• Excerpted passage
Features

Children’s Services Update - Disturbing case

Management
A recent judgment made about a 17-year-old girl detained in a secure unit under a Detention and Training Order made by the Youth Court is disturbing.

A recent judgment made about a 17-year-old girl detained in a secure unit under a Detention and Training Order made by the Youth Court is disturbing. The likelihood of the girl committing suicide was almost a certainty – and the plan of the local authority and the NHS lacked any detail in how this should be addressed.

A psychiatrist diagnosed a range of issues, most of which will be familiar to those working in early years. Insecure attachment disorder, emotionally unstable personality disorder, attention deficit hyperactivity disorder, conduct disorder and borderline learning difficulties. This is an extraordinary list and in many ways difficult to comprehend. But what seems particularly baffling is the psychiatrist’s view that this did not meet the criteria for a psychiatric diagnosis of mental illness. And then in a subsequent report, the psychiatrist said these conditions did not impair the functioning of the girl’s mind such that she could not make sound decisions.

• Supplied data
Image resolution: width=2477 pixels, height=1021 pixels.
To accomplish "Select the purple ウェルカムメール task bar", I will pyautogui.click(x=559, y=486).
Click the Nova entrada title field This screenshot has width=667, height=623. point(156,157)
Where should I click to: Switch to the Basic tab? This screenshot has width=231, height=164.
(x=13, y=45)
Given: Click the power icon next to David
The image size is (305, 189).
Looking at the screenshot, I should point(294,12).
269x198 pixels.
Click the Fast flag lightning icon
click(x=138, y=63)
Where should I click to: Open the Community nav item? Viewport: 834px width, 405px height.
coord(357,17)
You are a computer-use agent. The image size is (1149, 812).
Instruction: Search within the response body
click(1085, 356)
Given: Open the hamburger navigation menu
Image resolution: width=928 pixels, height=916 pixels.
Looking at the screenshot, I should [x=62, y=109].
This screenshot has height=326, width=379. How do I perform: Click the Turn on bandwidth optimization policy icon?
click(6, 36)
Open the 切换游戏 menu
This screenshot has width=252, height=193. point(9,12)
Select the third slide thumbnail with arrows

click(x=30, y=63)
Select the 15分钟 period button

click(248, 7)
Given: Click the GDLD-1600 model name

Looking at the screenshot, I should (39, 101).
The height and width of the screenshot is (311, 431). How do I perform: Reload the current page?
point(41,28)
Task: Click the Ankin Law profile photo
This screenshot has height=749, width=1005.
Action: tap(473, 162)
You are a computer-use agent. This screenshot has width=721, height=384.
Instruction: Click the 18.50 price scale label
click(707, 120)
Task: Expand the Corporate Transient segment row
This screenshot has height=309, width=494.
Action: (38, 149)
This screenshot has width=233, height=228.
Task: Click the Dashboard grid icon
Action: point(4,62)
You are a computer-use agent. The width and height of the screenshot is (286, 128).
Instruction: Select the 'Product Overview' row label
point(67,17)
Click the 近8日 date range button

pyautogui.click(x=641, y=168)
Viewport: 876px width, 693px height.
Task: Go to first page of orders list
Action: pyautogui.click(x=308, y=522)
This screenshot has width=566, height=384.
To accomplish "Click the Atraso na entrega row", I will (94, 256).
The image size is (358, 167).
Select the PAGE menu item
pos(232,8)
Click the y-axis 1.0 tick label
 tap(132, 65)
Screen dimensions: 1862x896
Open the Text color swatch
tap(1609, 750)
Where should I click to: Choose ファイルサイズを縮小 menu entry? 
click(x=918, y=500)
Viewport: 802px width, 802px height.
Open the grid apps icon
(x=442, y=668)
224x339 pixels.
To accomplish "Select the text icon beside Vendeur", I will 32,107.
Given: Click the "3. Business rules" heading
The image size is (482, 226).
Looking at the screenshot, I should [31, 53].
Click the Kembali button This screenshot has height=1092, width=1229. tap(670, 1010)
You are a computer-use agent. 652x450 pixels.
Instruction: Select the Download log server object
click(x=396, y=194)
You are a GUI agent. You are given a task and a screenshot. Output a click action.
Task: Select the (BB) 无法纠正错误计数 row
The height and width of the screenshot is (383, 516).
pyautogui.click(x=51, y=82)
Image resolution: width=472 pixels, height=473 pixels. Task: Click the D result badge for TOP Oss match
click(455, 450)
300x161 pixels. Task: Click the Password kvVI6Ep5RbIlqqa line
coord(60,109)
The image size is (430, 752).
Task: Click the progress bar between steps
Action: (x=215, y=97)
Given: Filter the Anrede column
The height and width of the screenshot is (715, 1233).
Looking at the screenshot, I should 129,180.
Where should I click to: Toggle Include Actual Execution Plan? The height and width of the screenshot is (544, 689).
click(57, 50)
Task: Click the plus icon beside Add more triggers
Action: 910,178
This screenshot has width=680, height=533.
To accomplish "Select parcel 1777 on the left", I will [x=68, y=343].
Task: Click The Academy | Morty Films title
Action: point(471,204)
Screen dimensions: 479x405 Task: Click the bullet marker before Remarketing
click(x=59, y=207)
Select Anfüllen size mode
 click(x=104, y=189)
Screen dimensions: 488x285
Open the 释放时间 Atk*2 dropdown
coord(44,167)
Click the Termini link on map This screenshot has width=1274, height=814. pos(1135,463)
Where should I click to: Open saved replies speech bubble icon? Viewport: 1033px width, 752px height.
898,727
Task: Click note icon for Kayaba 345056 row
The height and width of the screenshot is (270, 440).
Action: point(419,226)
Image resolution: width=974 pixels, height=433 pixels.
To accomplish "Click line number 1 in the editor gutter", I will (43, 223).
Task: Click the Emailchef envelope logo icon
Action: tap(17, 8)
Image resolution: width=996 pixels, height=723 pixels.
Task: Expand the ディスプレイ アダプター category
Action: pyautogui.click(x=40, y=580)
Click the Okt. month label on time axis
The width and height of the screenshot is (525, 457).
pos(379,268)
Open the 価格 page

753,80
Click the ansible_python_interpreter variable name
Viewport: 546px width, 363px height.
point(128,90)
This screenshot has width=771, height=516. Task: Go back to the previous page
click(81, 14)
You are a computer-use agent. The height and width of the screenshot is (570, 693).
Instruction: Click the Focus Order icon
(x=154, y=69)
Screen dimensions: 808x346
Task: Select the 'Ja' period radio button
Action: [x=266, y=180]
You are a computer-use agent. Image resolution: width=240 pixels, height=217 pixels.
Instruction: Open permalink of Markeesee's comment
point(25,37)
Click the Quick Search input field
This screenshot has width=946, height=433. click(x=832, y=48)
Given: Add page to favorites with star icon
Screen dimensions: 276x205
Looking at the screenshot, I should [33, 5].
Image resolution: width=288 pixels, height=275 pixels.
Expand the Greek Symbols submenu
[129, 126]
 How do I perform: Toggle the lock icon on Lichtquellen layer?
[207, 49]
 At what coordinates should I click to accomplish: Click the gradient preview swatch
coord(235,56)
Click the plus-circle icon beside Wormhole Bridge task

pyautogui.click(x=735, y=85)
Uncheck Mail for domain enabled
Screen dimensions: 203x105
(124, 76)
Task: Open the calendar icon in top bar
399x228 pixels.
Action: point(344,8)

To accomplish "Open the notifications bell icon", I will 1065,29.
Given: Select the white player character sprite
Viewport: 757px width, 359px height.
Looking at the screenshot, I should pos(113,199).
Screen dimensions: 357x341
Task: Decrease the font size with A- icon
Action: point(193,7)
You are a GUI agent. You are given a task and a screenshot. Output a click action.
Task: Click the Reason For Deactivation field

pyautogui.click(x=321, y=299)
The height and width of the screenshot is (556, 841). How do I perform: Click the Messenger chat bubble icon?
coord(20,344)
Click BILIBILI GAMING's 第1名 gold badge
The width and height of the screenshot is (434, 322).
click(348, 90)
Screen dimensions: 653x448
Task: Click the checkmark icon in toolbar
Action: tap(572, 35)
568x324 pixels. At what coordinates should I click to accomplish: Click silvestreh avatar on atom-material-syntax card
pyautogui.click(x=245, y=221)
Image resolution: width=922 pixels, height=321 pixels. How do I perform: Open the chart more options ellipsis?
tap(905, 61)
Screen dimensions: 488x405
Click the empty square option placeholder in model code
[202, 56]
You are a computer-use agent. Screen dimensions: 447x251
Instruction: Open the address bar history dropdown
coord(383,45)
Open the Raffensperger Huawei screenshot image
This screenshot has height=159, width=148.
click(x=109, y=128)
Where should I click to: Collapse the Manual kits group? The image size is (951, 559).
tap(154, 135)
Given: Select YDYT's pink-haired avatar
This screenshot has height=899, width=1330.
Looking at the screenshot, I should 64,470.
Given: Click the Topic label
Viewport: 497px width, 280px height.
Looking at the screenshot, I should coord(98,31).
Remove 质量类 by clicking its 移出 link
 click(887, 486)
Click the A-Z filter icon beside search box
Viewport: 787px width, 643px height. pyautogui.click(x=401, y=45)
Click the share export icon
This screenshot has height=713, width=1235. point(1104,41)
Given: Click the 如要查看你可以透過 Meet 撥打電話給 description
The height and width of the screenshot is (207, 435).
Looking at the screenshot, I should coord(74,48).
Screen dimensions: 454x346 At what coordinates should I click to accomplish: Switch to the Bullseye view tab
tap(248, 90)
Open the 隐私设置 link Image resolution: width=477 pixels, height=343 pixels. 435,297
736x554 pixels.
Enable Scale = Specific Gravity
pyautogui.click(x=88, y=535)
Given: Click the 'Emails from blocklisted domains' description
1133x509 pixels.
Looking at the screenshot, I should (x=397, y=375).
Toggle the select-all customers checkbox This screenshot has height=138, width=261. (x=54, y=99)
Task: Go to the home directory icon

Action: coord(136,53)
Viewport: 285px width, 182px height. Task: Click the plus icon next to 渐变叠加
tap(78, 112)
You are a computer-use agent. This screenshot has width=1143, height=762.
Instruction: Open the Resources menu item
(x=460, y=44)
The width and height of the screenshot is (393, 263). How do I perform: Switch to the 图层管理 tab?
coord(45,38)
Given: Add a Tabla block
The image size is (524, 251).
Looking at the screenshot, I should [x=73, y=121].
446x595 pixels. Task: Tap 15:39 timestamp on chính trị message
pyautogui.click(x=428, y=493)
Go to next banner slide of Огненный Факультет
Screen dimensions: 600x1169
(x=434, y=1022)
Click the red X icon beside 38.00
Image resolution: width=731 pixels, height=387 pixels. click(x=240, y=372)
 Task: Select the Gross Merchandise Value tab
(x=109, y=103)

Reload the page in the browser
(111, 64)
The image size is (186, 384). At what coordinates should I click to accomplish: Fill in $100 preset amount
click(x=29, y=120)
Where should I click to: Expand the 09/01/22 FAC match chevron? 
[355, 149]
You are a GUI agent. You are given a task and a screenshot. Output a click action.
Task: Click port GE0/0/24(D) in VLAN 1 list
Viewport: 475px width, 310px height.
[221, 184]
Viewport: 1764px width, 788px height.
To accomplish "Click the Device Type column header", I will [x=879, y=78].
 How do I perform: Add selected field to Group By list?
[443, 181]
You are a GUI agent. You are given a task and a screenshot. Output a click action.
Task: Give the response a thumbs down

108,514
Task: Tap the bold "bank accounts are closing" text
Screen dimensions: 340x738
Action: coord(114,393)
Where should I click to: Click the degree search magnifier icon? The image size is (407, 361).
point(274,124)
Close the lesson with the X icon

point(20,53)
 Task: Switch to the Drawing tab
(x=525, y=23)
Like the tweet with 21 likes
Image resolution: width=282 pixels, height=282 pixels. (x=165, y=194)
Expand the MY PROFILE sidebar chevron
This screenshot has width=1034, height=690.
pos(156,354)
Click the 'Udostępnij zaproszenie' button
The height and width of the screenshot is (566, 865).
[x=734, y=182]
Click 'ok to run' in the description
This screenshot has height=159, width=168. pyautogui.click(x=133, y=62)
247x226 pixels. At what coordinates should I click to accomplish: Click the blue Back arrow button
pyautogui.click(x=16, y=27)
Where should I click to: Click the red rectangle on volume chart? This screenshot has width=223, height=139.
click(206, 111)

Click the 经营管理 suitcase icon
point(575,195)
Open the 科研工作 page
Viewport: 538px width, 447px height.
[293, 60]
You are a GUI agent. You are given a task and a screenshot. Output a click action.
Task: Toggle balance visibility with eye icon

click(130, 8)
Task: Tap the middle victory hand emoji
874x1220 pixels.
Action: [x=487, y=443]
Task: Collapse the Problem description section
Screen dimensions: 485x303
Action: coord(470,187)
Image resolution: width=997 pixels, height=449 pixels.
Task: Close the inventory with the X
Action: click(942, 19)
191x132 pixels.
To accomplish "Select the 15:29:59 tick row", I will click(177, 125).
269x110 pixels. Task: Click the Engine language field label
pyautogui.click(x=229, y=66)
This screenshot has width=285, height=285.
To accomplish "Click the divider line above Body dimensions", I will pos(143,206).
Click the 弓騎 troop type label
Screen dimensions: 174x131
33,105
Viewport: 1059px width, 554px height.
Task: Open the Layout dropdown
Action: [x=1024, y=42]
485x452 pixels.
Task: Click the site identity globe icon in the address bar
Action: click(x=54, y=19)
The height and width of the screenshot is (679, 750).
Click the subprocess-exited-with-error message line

• Exercise brief
From the children's services update above, list every condition the psychiatrist diagnosed in the 17-year-old girl.

• Answer area
- Insecure attachment disorder
- Emotionally unstable personality disorder
- Attention deficit hyperactivity disorder
- Conduct disorder
- Borderline learning difficulties